In recent years, an often lively discussion on diversity, inclusion, and anti-discrimination has taken place within the German media industry. Now the result can be seen on television and movie screens. And seeing is important here, because that’s what it’s all about: diversity must be visible. There is even content that centers its stories around characters from marginalized groups.
The once heated discussions have cooled down very quickly amid the current political and economic crisis in the industry, and critics have become more vocal, claiming that diversity restricts artistic freedom. Content that has taken up the banner of diversity is, in their view, too clichéd or is simply engaging in diversity-washing. Everyone wants diversity not to spoil content, and above all for it to seem normal, to be authentic!
A proverb often described as being of “African” origin states, “Until the lion learns how to write, every story will glorify the hunter.” The patriarchal narrative does just that, glorifying the hunters, justifying the hunt by objectifying the lions and expecting them to learn the hunters’ cultural technique of writing. This shows that even this critical proverb cannot break out of the oppressive system. All those who tell stories from the center of the dominant society do just that: they adopt the narrative of “us and them”. The patriarchal narrative describes the way that privileged people perceive marginalized people. It is an objectifying narrative that continually validates oppression. The patriarchal narrative is one that turns marginalized bodies into objects, even when those bodies are protagonists.
Hence, making characters from marginalized groups the subject of stories is a good start. This means recognizing and including their lifestyles and what they consider normal and actively incorporating these in the dramaturgy. Experiences of marginalization shape people’s lives and should therefore be taken into account — no matter what genre is being used.

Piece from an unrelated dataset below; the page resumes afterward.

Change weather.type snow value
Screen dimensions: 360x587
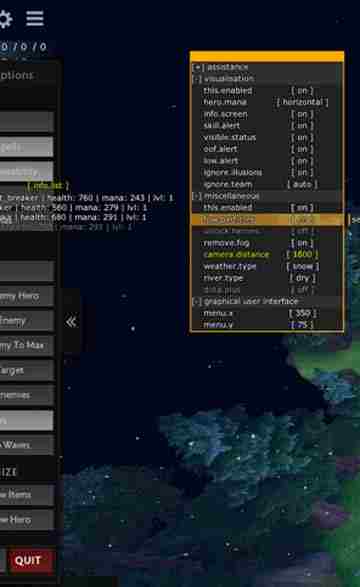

To avoid stereotypes, all characters should be more than just their marginalized identities. Author Nicolette Barischoff has said, “When a character with a disability doesn’t think about anything other than their disability, it shows me that the writers haven’t thought about anything else either. They can’t imagine living and working and playing and flirting and having sex in my body, even for a few paragraphs.”
A new kind of storytelling
All this ultimately leads to the question: What dramaturgy would be suitable for our times? What would be a narrative of the Other in which diversity does not stand for representation alone, but for a new kind of storytelling?
This new narrative questions the social order, insisting on nuanced characters and plot instead of settling for stereotypes and purely functional characters. Marginalized characters are no longer defined in relation to privileged ones, but are instead focused on in the narrative — collectively. After all, how much power does an individual have in a violent society that in its current form benefits only the few? This new narrative shatters the linear, causal structure that conforms to the normality of the dominant society. The common thread of the story has less to do with the characters and plot than with the audience.
How about a new dramaturgical model, a sisterhood journey? With “sisterhood” being understood here not in terms of gender, but as the antithesis of domination, dominance, and power. Sisterhood as a way of resisting structural mechanisms of oppression — as a narrative that acknowledges pain and celebrates differences. A dramaturgical work that incorporates authorship into its practice: What place in society am I telling my story from? What narratives does that point of view permit? What am I not seeing? Why am I the right person to tell this story? And a dramaturgical work that involves the audience in what it’s doing: Whom am I addressing? Whom am I excluding? What emotional journey do I wish to send the audience on? What questions do I wish to pose to the audience?
US author Ursula K. Le Guin considered the power of imagination to be by far the most useful tool available to humanity. Imagined alternatives to current, hierarchical ways of living are a form of protest that shakes up dominant forces in present-day society and thus poses a threat to all who benefit from the current system. Le Guin affirms that imagination is a power that exists apart from education and intellectual debate. It is therefore different from the intellectual concept of utopia. In it lies a real opportunity for revolution, because it produces its own tools instead of using the tools of those in power. The power of imagination held by marginalized bodies is a tool for resisting current conditions and dismantling the belief in existing dramaturgical models as the only, natural, universal option. “Imagining something that is true” is all this at once: a survival strategy, a form of protest, and a source of new narratives!
We founded the BvE in 2019. Our expertise lies at the intersection of dramaturgy and diversity, inclusion, and anti-discrimination. Our concern is with the “danger of a single story”, with overcoming stereotypical portrayals and exploring the potential of new narratives. We assist people in the media industry in becoming aware of their dramaturgical choices. In dialogue, we accompany the creative process of media professionals and help to sharpen their view of power structures in society, of the industry and of their own social perspective, in order to acknowledge the pain inflicted by society on marginalized and underrepresented groups in the name of artistic freedom and to develop an intersectional gaze that celebrates difference in the spirit of Audre Lorde.